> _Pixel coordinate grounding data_
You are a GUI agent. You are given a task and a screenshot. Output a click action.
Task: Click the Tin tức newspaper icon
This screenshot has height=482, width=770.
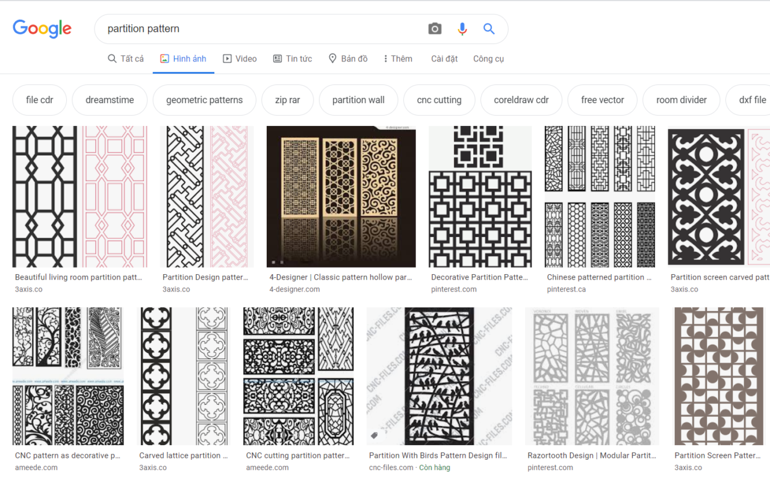278,58
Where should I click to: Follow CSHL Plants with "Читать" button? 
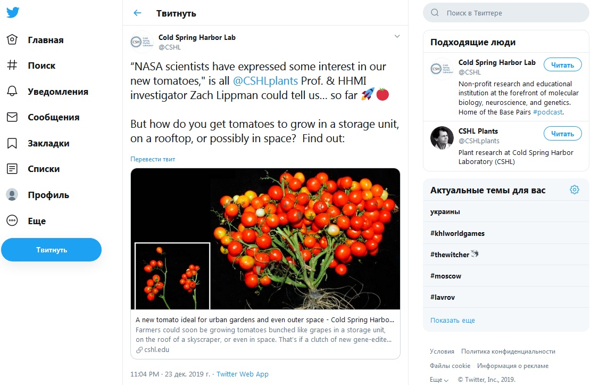(562, 134)
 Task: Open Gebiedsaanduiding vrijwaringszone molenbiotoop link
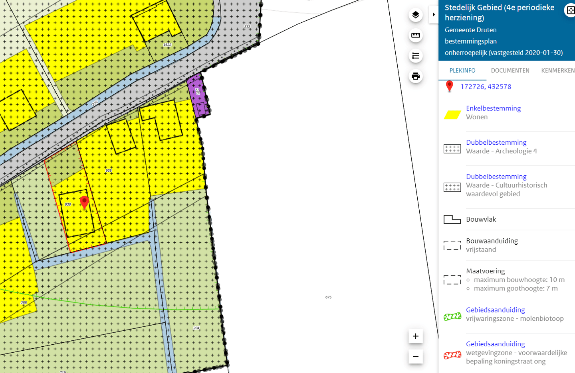pyautogui.click(x=495, y=310)
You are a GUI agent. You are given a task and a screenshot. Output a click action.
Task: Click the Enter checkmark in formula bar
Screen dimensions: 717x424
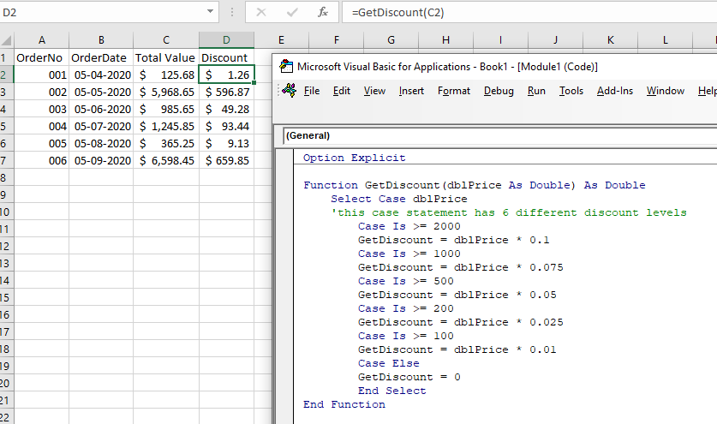click(292, 13)
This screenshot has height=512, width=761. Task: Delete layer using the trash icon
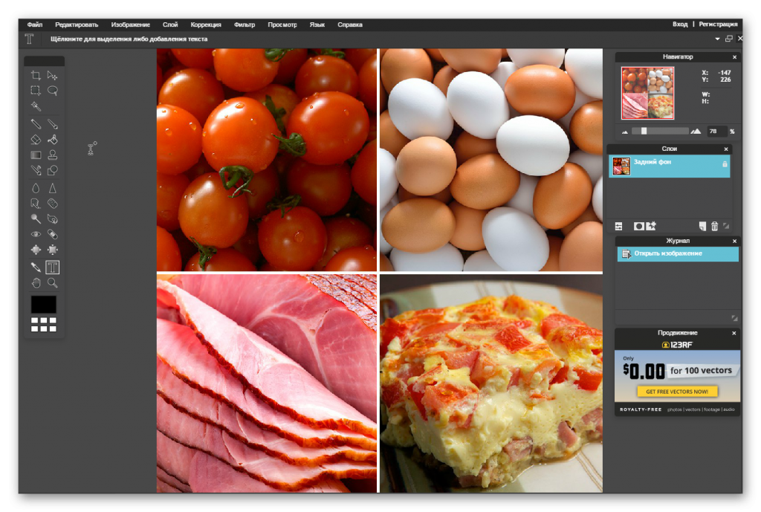pos(715,226)
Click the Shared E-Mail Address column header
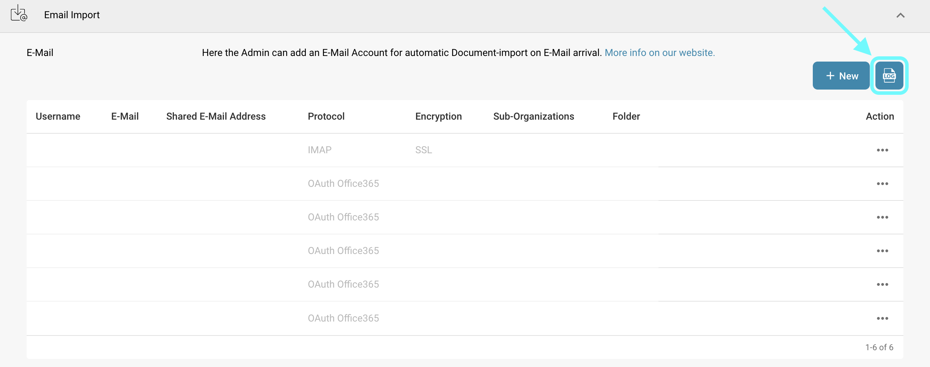The width and height of the screenshot is (930, 367). [x=216, y=116]
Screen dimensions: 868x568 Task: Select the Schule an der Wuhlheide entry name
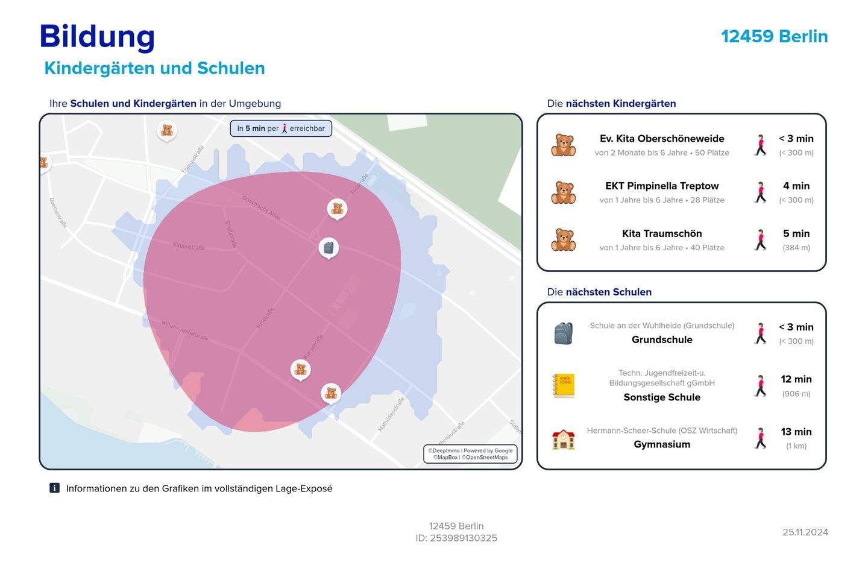coord(662,326)
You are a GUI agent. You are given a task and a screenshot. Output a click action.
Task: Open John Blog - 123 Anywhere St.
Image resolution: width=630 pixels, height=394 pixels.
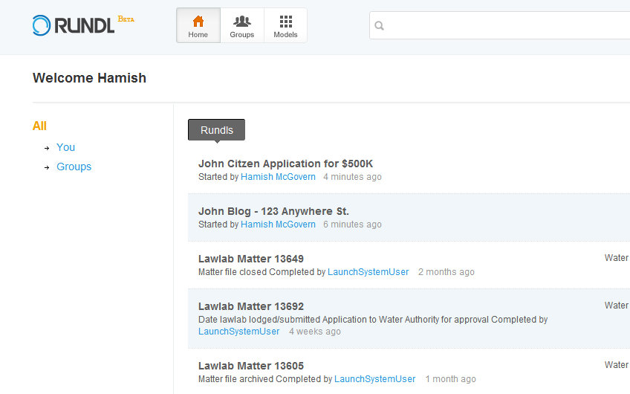[273, 211]
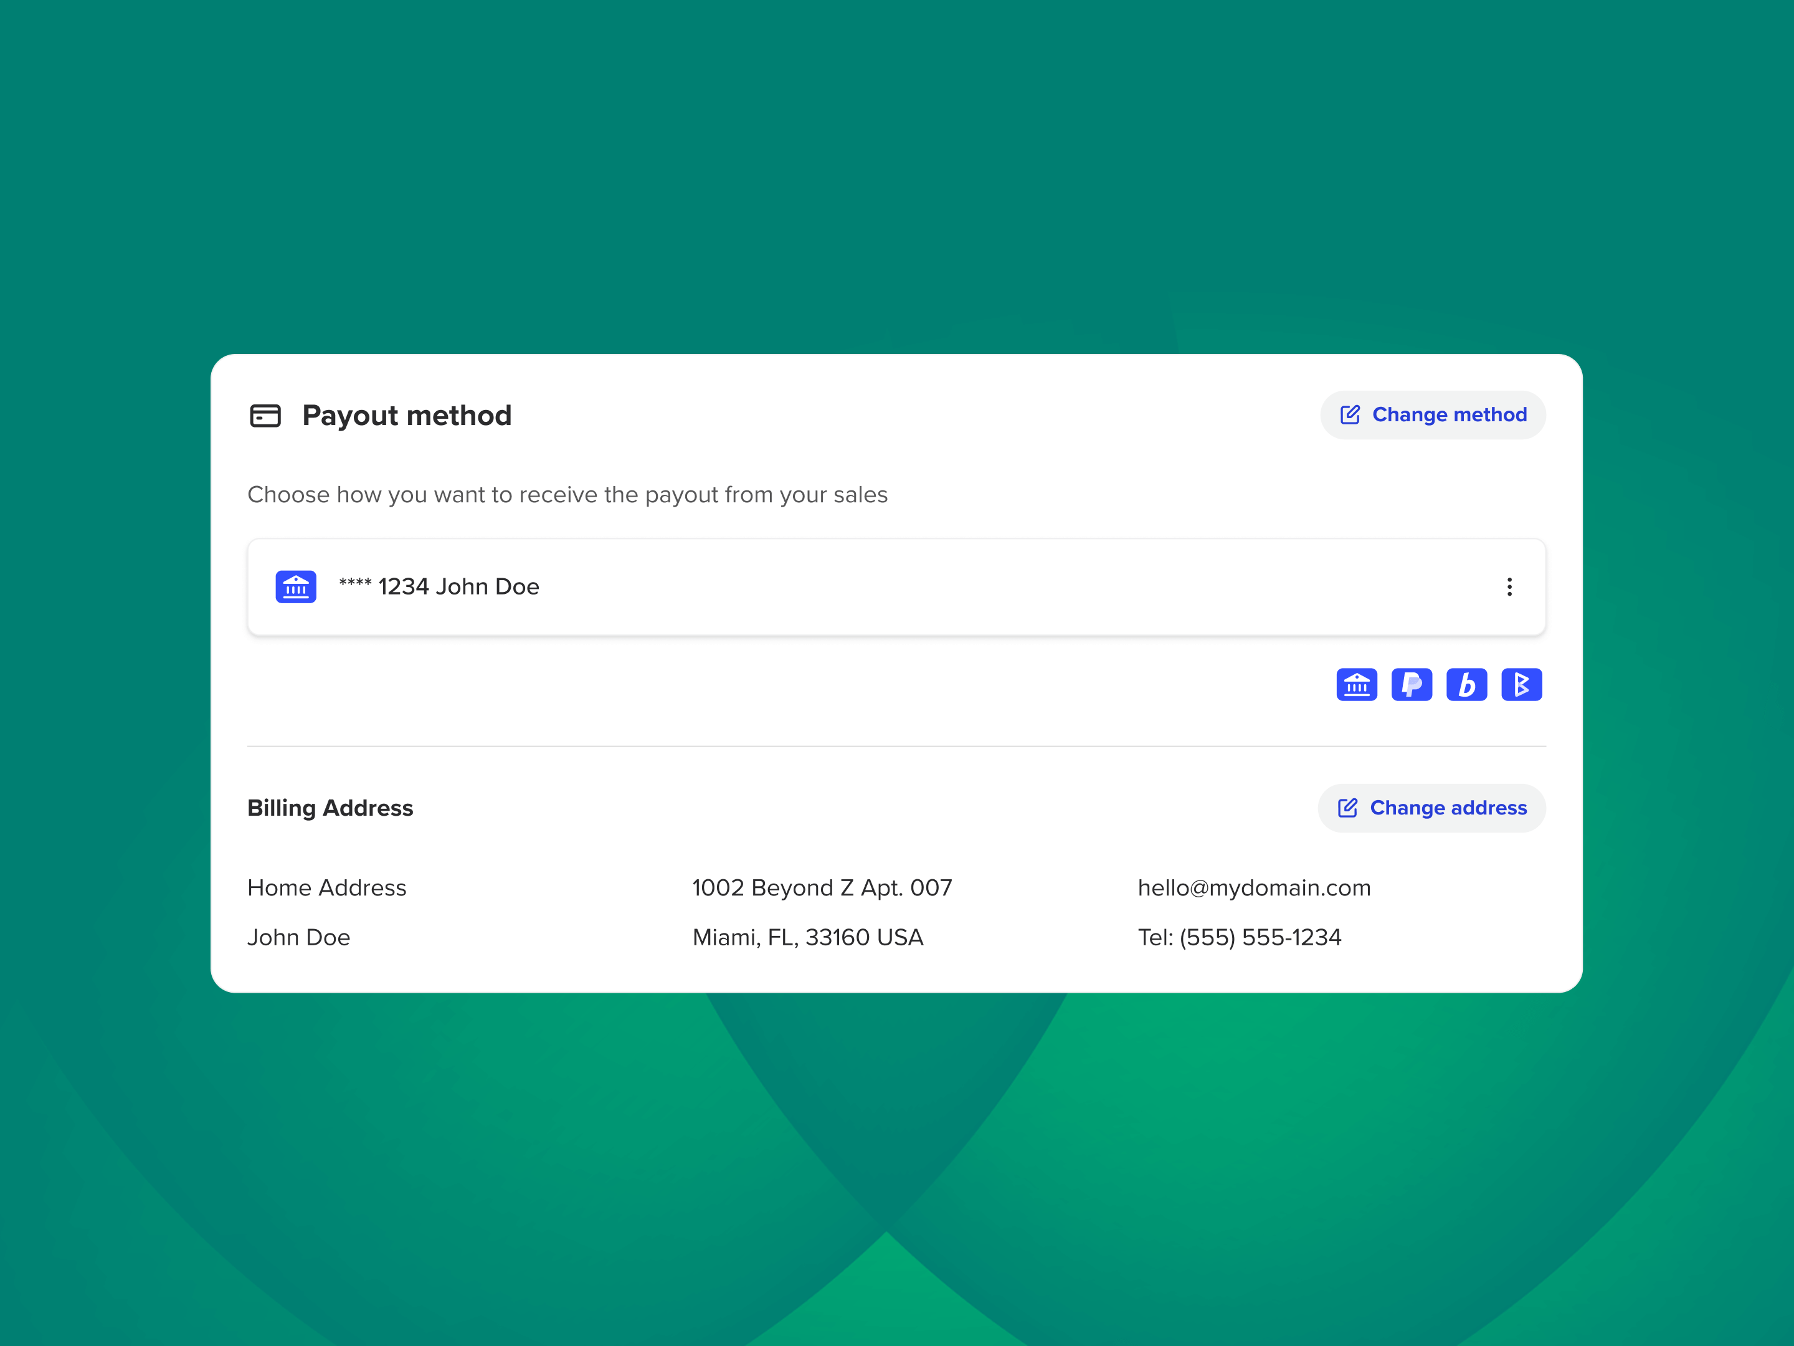Click the hello@mydomain.com email address
Viewport: 1794px width, 1346px height.
click(x=1254, y=888)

> _WHAT IS REQUIRED_
Each line from the one containing "Screen dimensions: 868x568" through the final line of the data must be reproduced exactly, both ends included, with no pictures in the copy.

> _SOLUTION TO THIS TASK_
Screen dimensions: 868x568 Task: Select the Schule an der Wuhlheide entry name
coord(662,326)
You are a GUI agent. You are given a task and a screenshot. Output a click action.
Task: Open John Blog - 123 Anywhere St.
Image resolution: width=630 pixels, height=394 pixels.
[273, 211]
Click the hello@mydomain.com email address
Viewport: 1794px width, 1346px height.
click(x=1254, y=888)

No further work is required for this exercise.